…cont’d from above:
I can appreciate that a canon lawyer would be inclined to look at whether a issue is in agreement with the Law, or in disagreement. But I think it’s important to remember that the Law serves mankind, not the other way around. In the non-religious legal sphere, it is clear that there are situations where application of the law can be suspended in certain cases where mercy or need dictates it, without doing injury to the law itself. For example, in the aviation sphere, the FAA imposes a 250 knot speed limit below 10,000 feet. However a fully-laden 747 taking off for an intercontinental flight cannot maintain enough lift to climb out at 250 knots, and must climb out at around 300 knots. Clearly the law is not applied in this case. It does not detract from the safety intent of slowing traffic down below 10,000 ft to account for slow-moving VFR (visual flight rules) traffic that needs time to see and be seen. The same principle may apply for instance, to someone who panics and breaks the speed limit on the way to the hospital if his pregnant wife enters labour in the car. A police car (around here at least) stopping the driver for speeding will quickly assess the situation and provide a high-speed escort to the hospital, and won’t charge the driver. A friend got off a ticket for failing to stop at a stop sign when he proved that the weather conditions, and the lack of salting of the road, caused him to slide through the intersection due to ice hidden beneath snow.
It should be clear from this papacy that Francis is no legal absolutist and it shouldn’t come as a surprise that Amoris Laetitia does not promote legal absolutism.
It should also be clear from reading AL that Francis is
not proposing that we allow all D&R to receive the sacraments (plural). But by the same token he is also saying that there are some cases where mercy dictates that in exceptional circumstances should allow the person to receive the sacraments. He uses existing criteria in the CCC to defend that position:
The Catechism of the Catholic Church clearly mentions these factors: “imputability and responsibility for an action can be diminished or even nullified by ignorance,inadvertence, duress, fear, habit, inordinate attachments, and other psychological or social factors”.343 In another paragraph, the Catechism refers once again to circumstances which mitigate moral responsibility, and mentions at length “affective immaturity, force of acquired habit, conditions of anxiety or other psychological or social factors that lessen or even extenuate moral culpability”.344
How anyone can read AL in the context of the Holy Father’s other documents and pronouncements, and claim it is just business as usual with some sugar coating, is beyond me. It is either naivety, wishful thinking, or projection.

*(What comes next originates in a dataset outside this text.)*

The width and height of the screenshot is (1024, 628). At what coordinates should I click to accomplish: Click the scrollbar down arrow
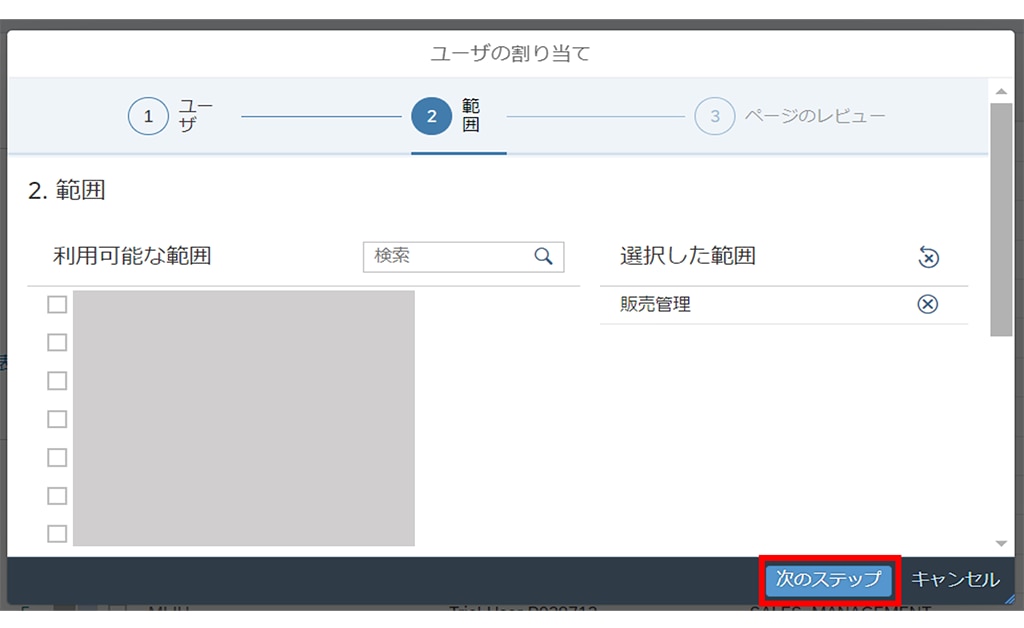click(x=1001, y=543)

Similarly some on the left, and the secular media, are doing the same thing by thinking that AL opens the door wide open. I urge folks to read AL not from a “conservative” or “liberal” or “traditionalist” lens, all of which have no meaning in Catholicism, but as orthodox faithful, and at face value. Taken that way it is clear that some limited change is intended, that Pope Francis is not a legal absolutist, and that he believes that pastoral discernment in these rare and specific cases do not do injustice to the law, they instead make the law just. And also that he puts the responsibility for discernment directly into the hands of the pastors that counsel the faithful on the front lines, not in the hands of jurists in Rome.